> **Supplied text**
____
[e2e] Re: [Tsvwg] Really End-to-end or CRC vs everything else?

Sun Jun 10 16:52:10 PDT 2001

> >I know of no other easily proven statement for
> >bit "stuckedness" for Alder (or even other statistical
> >or frequency based checking/detection algorithms).
> 
> The TCP checksum catches all error patterns that are 15-bits longer or
> less and all but one 16-bit long error.  If you did the TCP checksum as
> a 32-bit checksum (32-bit adds instead of 16) you'd have the same
> property.  If single bit errors are the error pattern, CRC is overkill.
> 
> Key point here is we need an error model that is realistic to determine
> what checksum to use.

This is exactly right.  Not only is coming up with a realistic error model
for an end-to-end checksum difficult, there is also no guarantee that any
system-level error model which is chosen will remain realistic over time.

A classic example of this with respect to the TCP checksum, which I think
has generally fared pretty well in real life, was an early, buggy, pre-AAL5
ATM DSU from one vendor which would occasionally reorder consecutive 48
byte chunks of packets when under load.  As long as the front of the
packet was undamaged the TCP checksum would never detect this (it is
fortunate that there are routing protocols which depend on the TCP
checksum for protection or the owner of the network using the boxes might
not have noticed and fixed this in a hurry, leaving users to fend for
themselves).  I've alway thought that if it had been known at the time
the TCP checksum was chosen that there would be transmission technologies
that could plausibly make packet-rearrangement errors common, a different,
non-associative checksum might have been picked instead.

A lesser example is the CRC-16.  The standard HDLC CRC-16 has the property
that it will detect all errors where an odd number of bits are in error.
The cost of this is that the ability of the standard CRC-16 to detect
errors with an even number of bits in error is weaker than 16-bit CRC's
which don't have this property (it still detects all but 1 in 2^16 of all
possible errors, but since half of all possible errors have an odd number
of bits in error it detects fewer of the other half).  This is still a
desirable property if one makes the traditional transmission system
assumption that lower Hamming weight errors occur with much greater
frequency, since it means that packets under 4 kB in length need at least
4 errored bits for an error to go undetected.  The problem is that for HDLC
over SONET, which came into use about 25 years after the CRC-16 did, we
ended up running a self-synchronous x^43 + 1 scrambler on top of the
CRC-protected packet data.  Self-synchronous scramblers have the effect
of multiplying bit errors, and the x^43 + 1 scrambler turns every
transmission bit error into two errored bits in the packet.  Methodically
doubling the bit errors makes most errors have an even number of bits
in error, which makes one wish that they'd picked a CRC-16 polynomial
for HDLC which wasn't maximally weak at detecting such errors.

Choices which are really good under some sets of circumstances are really
bad under others.  For link-by-link protection from transmission errors we
have the luxury of crafting the error detection to match the characteristics
of the link, and even of changing it if the original choice is proven wrong,
but end-to-end checksums are long-lived and are supposed to be able to treat
the network stuff in between the ends as an ever-changing black box.  I
have no idea how you design for this.

Dennis Ferguson
____
[Entries contained in a dataset]

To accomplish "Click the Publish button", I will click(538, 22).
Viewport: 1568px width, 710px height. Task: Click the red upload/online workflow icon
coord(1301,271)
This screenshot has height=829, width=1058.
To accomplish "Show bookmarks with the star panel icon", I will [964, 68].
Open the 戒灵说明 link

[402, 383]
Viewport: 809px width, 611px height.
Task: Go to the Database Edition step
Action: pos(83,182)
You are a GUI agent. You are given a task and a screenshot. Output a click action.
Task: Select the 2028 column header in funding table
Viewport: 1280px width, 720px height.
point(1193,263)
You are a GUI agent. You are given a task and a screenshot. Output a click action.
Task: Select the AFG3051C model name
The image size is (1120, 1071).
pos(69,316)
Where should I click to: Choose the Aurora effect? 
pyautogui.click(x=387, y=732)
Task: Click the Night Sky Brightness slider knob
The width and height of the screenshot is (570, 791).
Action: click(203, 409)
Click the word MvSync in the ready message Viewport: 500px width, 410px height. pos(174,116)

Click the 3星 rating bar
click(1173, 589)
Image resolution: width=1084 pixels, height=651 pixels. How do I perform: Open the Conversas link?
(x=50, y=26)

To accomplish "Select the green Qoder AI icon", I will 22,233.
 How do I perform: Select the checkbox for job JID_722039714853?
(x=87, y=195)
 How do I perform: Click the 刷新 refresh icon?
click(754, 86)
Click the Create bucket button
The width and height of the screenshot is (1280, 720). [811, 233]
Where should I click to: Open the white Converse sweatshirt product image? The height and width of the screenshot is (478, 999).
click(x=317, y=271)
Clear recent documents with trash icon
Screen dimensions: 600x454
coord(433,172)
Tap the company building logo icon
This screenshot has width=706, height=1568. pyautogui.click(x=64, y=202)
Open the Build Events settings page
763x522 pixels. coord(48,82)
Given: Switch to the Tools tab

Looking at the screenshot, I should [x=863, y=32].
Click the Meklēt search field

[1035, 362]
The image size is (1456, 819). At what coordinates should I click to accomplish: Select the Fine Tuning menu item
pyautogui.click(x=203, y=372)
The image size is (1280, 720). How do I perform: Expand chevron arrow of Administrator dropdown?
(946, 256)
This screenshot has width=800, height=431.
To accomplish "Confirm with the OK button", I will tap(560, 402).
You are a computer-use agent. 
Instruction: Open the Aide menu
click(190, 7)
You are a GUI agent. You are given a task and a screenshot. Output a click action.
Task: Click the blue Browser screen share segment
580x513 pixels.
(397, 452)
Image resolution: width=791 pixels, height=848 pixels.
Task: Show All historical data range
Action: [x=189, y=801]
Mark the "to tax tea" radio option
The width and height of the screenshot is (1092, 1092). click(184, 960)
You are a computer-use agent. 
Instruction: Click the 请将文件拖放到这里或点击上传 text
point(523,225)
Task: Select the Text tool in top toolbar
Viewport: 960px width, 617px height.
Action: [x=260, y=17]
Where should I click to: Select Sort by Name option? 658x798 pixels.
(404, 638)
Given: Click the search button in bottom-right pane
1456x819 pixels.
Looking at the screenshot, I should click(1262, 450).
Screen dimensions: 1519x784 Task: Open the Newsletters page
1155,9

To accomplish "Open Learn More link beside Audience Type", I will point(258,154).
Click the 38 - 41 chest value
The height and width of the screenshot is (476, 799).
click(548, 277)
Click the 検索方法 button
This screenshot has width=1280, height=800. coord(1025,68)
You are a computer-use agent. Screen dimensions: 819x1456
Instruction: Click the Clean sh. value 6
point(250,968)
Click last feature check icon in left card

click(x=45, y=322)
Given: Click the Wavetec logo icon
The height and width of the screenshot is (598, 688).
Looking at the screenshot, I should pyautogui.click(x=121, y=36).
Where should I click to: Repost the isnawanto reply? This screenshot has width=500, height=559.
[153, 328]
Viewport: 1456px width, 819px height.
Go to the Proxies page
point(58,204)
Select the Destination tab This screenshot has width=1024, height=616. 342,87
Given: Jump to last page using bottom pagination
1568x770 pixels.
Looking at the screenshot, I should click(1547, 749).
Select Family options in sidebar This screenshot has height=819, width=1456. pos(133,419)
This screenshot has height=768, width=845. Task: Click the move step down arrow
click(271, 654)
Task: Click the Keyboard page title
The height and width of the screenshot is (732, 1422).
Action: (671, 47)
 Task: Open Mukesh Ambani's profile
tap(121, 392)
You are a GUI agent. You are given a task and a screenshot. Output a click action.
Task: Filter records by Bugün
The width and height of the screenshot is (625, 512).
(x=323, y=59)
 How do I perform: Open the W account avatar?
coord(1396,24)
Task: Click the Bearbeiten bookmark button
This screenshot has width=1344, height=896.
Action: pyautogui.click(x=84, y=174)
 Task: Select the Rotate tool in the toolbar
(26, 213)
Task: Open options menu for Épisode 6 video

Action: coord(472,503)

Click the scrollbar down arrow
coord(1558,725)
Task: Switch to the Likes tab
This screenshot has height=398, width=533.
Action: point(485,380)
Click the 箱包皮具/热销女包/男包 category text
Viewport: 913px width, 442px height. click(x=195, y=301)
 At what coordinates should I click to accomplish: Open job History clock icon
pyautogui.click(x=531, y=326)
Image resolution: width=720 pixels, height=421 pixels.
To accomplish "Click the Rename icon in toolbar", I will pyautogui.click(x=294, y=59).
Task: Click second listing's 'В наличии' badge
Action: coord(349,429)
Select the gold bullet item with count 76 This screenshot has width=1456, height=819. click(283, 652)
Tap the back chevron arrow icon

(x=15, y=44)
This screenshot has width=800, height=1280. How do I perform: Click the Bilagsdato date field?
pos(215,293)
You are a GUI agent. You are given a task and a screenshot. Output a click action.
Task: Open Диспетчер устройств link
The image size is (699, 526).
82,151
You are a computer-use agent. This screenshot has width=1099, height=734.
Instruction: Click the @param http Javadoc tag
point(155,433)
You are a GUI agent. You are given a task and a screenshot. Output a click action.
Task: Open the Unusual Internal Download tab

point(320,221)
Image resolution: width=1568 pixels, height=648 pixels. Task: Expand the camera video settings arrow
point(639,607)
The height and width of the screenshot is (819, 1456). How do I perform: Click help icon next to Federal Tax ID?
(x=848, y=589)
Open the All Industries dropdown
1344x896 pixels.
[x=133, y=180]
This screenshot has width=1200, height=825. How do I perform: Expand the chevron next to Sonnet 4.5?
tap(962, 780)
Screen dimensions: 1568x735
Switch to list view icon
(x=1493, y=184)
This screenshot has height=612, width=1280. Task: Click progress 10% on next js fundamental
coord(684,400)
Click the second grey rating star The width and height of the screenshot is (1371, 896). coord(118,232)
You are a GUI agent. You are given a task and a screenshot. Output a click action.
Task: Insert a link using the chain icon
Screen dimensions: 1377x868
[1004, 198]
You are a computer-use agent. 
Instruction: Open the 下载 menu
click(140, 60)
____
> **What to work on**
1. Copy the section of the checksum discussion starting at "Sun Jun 10 16:52:10" and ending at "based checking/detection algorithms).".
2. Rename "GUI agent" to "screen assistant" in the entries starting at the first entry and ending at the line that contains "Click the word", and give back only those lines with nothing else changed.

> **Exercise solutions**
1.
Sun Jun 10 16:52:10 PDT 2001

> >I know of no other easily proven statement for
> >bit "stuckedness" for Alder (or even other statistical
> >or frequency based checking/detection algorithms).

2.
To accomplish "Click the Publish button", I will click(538, 22).
Viewport: 1568px width, 710px height. Task: Click the red upload/online workflow icon
coord(1301,271)
This screenshot has height=829, width=1058.
To accomplish "Show bookmarks with the star panel icon", I will [964, 68].
Open the 戒灵说明 link

[402, 383]
Viewport: 809px width, 611px height.
Task: Go to the Database Edition step
Action: pos(83,182)
You are a screen assistant. You are given a task and a screenshot. Output a click action.
Task: Select the 2028 column header in funding table
Viewport: 1280px width, 720px height.
point(1193,263)
You are a screen assistant. You are given a task and a screenshot. Output a click action.
Task: Select the AFG3051C model name
The image size is (1120, 1071).
pos(69,316)
Where should I click to: Choose the Aurora effect? 
pyautogui.click(x=387, y=732)
Task: Click the Night Sky Brightness slider knob
The width and height of the screenshot is (570, 791).
Action: click(203, 409)
Click the word MvSync in the ready message Viewport: 500px width, 410px height. pos(174,116)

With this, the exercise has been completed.